When I was a kid, one of the coolest science fiction films that came out in the Nineties was Men in Black, a comedy about secret agents protecting Earth and the human race from the bizarre aliens who walked among them in secret. It was witty, creative, and ultimately knew how to tell a good story of how a young NYPD cop becomes a serious MiB agent.
The Story: Wake Up, Drink Coffee, Fight Aliens, Write Reports, Repeat
This Saturday morning cartoon was set roughly after the events of the original Men in Black movie. We followed Agents K, J, and L on their various missions for the extraterrestrial agency, pitting them against the Bugs, the Fmecks, the Ixions, and the rogue MiB agent Alpha. Occasional filler plots included stories where some bizarre alien custom or technology gets mistaken for something innocuous, resulting in some episode-long side effect like male pregnancy, age regression, developing superpowers, or memory loss.
The Cast: New Designs, New Roles, And New Threats
In departing from the movie, Agent K stays on as J’s mentor and partner, while L gets a redesign and a more stoic personality. Other Agents are revealed in this story, some of them human and some not. Supporting characters like the Worms, Jack Jeebs, and Frank the Pug also get to shine more, even getting their own wacky subplots.

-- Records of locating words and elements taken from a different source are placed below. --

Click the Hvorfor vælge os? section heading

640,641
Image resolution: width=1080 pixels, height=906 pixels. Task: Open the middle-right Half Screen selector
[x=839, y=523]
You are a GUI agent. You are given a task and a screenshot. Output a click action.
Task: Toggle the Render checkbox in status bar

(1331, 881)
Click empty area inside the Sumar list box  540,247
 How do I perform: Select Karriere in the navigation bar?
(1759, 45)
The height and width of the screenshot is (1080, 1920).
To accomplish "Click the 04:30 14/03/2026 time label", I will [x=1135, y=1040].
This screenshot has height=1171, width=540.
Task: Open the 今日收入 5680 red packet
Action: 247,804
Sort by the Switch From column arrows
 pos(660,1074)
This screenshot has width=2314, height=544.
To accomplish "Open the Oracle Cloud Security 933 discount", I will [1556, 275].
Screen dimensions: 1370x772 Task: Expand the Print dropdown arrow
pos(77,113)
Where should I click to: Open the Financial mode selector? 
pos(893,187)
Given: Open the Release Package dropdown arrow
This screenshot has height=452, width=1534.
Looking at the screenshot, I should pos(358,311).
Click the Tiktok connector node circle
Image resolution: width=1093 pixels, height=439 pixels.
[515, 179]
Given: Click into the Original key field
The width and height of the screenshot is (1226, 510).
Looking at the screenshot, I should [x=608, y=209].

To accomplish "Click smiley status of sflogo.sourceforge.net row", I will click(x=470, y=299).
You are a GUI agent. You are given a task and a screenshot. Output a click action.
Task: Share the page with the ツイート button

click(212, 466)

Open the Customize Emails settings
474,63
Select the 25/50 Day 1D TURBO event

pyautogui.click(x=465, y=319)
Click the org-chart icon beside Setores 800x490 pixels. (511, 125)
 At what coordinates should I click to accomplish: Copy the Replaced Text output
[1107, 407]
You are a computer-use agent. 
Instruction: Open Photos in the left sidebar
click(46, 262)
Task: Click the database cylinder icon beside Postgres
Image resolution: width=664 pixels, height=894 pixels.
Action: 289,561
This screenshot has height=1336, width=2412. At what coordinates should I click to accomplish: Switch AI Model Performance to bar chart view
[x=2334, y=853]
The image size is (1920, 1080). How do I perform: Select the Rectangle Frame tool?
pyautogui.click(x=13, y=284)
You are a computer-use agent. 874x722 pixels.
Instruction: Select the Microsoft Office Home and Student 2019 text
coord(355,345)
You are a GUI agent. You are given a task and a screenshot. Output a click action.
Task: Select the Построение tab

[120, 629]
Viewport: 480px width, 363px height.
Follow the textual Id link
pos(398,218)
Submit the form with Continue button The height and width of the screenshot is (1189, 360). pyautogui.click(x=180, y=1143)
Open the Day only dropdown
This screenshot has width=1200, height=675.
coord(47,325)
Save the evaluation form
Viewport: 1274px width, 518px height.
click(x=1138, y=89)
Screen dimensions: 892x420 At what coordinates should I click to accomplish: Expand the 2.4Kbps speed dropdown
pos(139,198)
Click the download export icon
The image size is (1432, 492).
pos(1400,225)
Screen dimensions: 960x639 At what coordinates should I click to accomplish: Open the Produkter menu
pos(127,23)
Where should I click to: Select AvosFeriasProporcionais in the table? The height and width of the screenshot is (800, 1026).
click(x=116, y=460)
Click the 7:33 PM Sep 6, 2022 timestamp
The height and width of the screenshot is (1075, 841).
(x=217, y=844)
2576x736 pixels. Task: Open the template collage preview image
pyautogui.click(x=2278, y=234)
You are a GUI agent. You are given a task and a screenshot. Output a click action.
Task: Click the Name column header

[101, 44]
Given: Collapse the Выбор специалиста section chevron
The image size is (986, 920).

By far, one of the more interesting things about this show was its lineup of new villains. While the Bugs from the original film made a few comebacks, we got a lot more variety in the animated spinoff. My two favorites had to be Alpha (voiced by David Warner), a former MiB agent and K’s mentor who betrayed the agency and seeks to graft alien body parts onto himself in a quest for greater power; and Buzzard (voiced by Sherman Howard), an alien bounty hunter who often runs afoul of the MiB. I liked Alpha because he had David Warner’s voice and was often used as a credible threat to the agency because of his inside knowledge, and I liked Buzzard because, well, he kind of reminded me of the then-silent and badass Boba Fett from Star Wars.
The Style: More Comic Than Cinematic
The animation is pretty good, although I think the style of the show’s title sequence is worth the price of admission alone.
A lot of the main characters have been noticeably redesigned from the way they look in the film, although it’s nothing too jarring for a first-time viewer. And as far as consistency goes, well, it’s more about comedy than continuity.
Final Verdict: A Far Better Sequel Than Men In Black II
As a kid, this animated series was the only sequel I could ask for. It really expanded on the original premise of the film and allowed for both character consistency and growth from the main cast. That’s why I felt sad when I heard that they were releasing a new sequel and bringing Tommy Lee Jones… and are doing it again in 3-D next year. Maybe the third one will be better, but as far as my childhood goes, the animated series will still be the best successor to the original MiB film.
Bibliography: Men in Black: The Series. Executive produced by Laurie MacDonald, Walter F. Parkes, Richard Raynis, and Rafael Rosado. Produced by Kim Bass, Duane Capizzi, and Frank Paur. Adelaide Productions. The WB. October 11, 1997 – June 30, 2001.